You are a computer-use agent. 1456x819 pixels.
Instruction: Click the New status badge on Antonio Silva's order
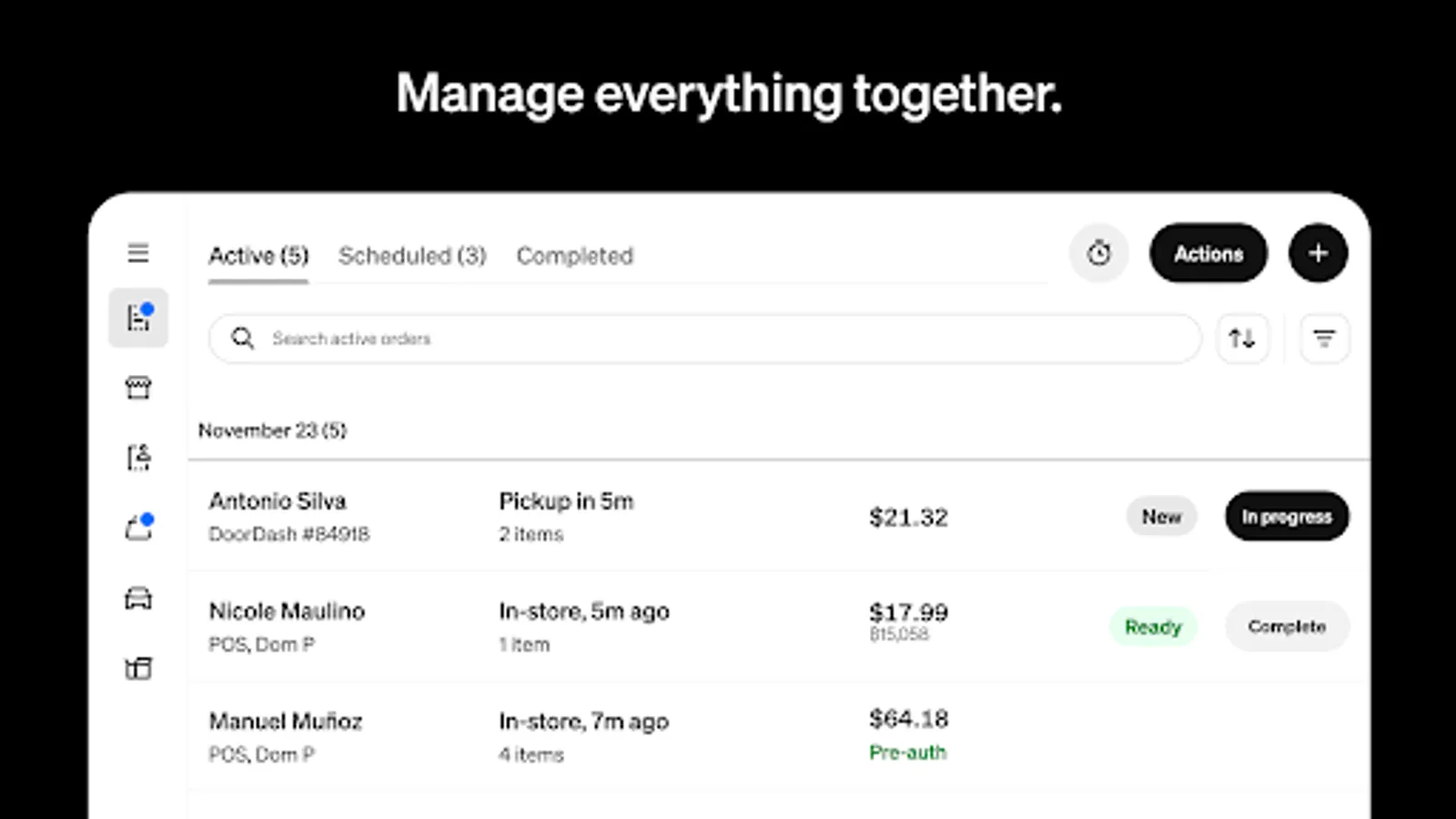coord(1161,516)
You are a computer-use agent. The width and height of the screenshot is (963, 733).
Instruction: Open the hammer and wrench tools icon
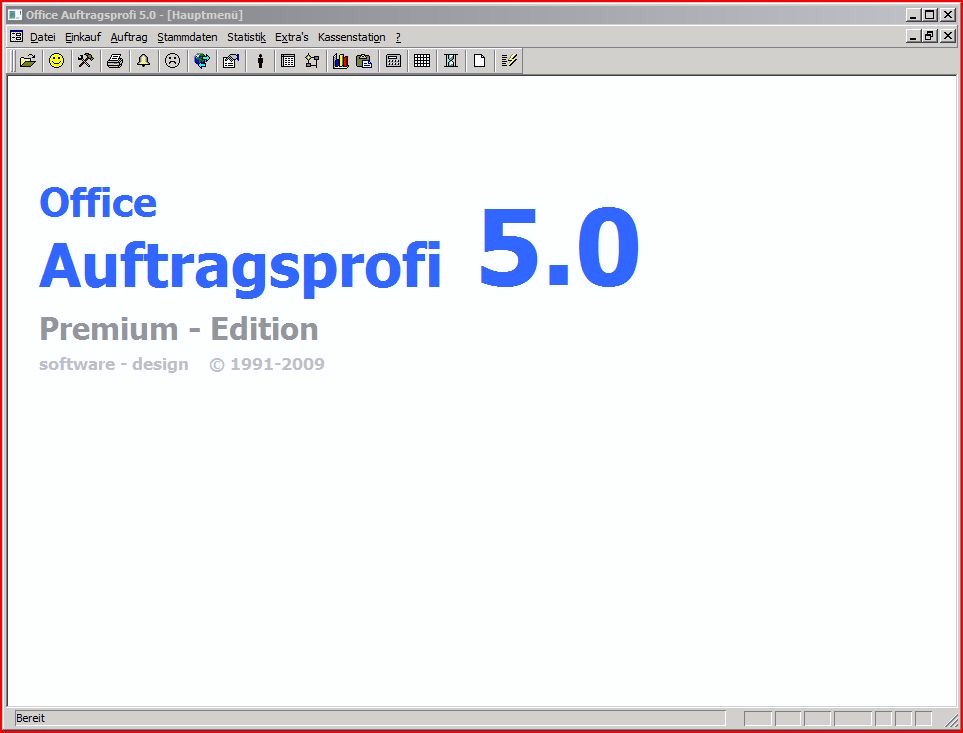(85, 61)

·····

▶ _Votre objectif_: Recopiez à l'identique l'ensemble des données ci-dessus, en laissant les images de côté.

▶ _Réponse complète_:
You are a computer-use agent. 1456x819 pixels.
Instruction: Click the New status badge on Antonio Silva's order
coord(1161,516)
You are a computer-use agent. The width and height of the screenshot is (963, 733).
Instruction: Open the hammer and wrench tools icon
(85, 61)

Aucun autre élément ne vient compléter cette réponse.